# Amplificador STK 100 Wrms.



## sobrituning (Mar 28, 2010)

hola, mi idea es montarme un amplificador estereo de 100wrms por canal, quiero una calidad alta, usando los STK que son caros pero eficaces, he aqui mi problemilla, he mirado los datasheet de los STK de 100w (creo que no me he dejado ninguno) y he seleccionado los que me parecen muy buenos, unos son monos para realizar dos (cosa que incementa el precio jooo!!) y otros estereo, mi duda es cual realiza porque hay varios muy buenos estas son mis propuestas, se aceptan sugerencias:

-STK086
-STK4044
-STK350-030
-STK3102II
-STK401-330
-STK4231
-STK404-230E

y tanvien si me aconsejan un preamplificador bueno que tenga control de tonos (G,M y A) volumen, balance, salida auriculares y a ser posible algun extra mas, ya que no lo he encontrado.

saludos y gracias haber si me puedo montar un buen ampli


----------



## sobrituning (Mar 29, 2010)

hola, les comento que nada mas levantarme me he dispuesto a seguir recopilando ingormacion y por desgracia no he encontrado casi nada de estos amplificadores, nose si alguien tendra por hay algo de informacion sobre estos.

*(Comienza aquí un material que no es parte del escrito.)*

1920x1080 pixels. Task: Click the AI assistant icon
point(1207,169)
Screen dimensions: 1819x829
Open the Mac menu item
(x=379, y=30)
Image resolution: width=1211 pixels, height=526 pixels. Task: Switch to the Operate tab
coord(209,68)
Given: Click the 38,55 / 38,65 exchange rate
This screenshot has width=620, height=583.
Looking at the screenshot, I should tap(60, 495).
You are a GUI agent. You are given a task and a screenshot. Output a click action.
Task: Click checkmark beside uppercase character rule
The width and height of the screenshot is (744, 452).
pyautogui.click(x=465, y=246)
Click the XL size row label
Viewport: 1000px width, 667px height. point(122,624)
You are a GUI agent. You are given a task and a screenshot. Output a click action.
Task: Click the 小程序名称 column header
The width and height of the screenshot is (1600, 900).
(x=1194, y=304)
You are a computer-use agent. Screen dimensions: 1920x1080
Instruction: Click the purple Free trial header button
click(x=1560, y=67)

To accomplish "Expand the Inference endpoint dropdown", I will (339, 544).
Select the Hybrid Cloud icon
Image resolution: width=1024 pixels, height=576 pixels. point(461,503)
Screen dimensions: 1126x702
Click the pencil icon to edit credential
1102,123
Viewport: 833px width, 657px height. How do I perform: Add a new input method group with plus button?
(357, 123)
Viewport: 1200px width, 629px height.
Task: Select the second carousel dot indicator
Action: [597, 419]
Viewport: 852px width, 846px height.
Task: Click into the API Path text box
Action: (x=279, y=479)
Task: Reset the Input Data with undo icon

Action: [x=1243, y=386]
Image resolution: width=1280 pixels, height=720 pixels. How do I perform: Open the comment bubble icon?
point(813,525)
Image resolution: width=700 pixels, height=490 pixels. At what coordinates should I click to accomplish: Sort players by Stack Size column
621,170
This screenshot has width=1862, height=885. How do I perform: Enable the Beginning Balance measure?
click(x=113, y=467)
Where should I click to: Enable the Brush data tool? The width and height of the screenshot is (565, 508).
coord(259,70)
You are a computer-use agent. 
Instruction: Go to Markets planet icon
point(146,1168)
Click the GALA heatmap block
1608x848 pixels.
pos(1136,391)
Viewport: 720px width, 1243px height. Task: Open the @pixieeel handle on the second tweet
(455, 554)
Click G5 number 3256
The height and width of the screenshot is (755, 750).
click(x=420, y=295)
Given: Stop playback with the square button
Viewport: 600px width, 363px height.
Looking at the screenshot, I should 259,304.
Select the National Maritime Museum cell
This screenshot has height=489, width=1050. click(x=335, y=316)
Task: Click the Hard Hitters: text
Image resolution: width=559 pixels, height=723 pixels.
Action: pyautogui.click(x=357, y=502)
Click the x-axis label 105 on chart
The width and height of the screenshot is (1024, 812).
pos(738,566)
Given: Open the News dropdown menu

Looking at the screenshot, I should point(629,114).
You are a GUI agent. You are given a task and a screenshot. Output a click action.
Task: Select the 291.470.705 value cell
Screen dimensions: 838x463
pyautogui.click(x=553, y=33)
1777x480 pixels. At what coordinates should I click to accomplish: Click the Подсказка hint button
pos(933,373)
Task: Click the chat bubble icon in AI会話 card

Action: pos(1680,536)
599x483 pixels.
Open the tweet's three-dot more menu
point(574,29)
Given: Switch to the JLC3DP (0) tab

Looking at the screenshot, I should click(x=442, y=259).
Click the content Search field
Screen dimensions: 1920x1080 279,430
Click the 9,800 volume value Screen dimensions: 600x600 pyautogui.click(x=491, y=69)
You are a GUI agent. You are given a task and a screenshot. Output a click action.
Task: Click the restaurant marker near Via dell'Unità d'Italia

bueno dentro de lo que he investigado los que me atraen mas son el STK350-030, el STK3102III, STK401-330 y el STK4231V, por los siguientes motivos:
-alta calidad
-estereos
-baja distorsion, yo diria inaudible
-precio razonable
-creo que no me dejo nada, 

mi idea es empezar a fabricarlo esta semana y la que viene, ya que estoy de vacaciones y dispongo de mas tiempo libre.

ahora quiero hablar del amplificador entero, mi idea es que tenga una potencia de 200wrms (2x100w) que creo que va a sonar muy fuerte y con buenisima calidad, para completarlo le pondre un preamplificador muy completo, dos vumetros, una llave selectora(que no se cual y algunos extras que espero que me ayuden.
tengo una duda, bueno mejor dicho dos:

-se puede realizar un reloj dijital sin necesidad de usr PIC, esque nunca los he usado.

-se puede realizar el esquema de un STK en algun programa para luego hacer la PCB

saludos y gracias


----------



## crimson (Mar 29, 2010)

Hola sobrituning, aporto a tu proyecto un preamplificador de muy buena calidad. Por estas zonas del sur de América no usamos tanto los STK vorque vienen falsos, es muy difícil conseguir uno verdadero, pero si conseguís uno de verdad son excelentes. Saludos C


----------



## sobrituning (Mar 29, 2010)

hola, muchas gracias por este gran aporte, seguro que lo uso para mi proyecto, ya se que por america del sur casi todos son falsos pero aqui en mi ciudad hay dos casas de electronica muy formales y los venden originales, pero en las otras ya se sabe... 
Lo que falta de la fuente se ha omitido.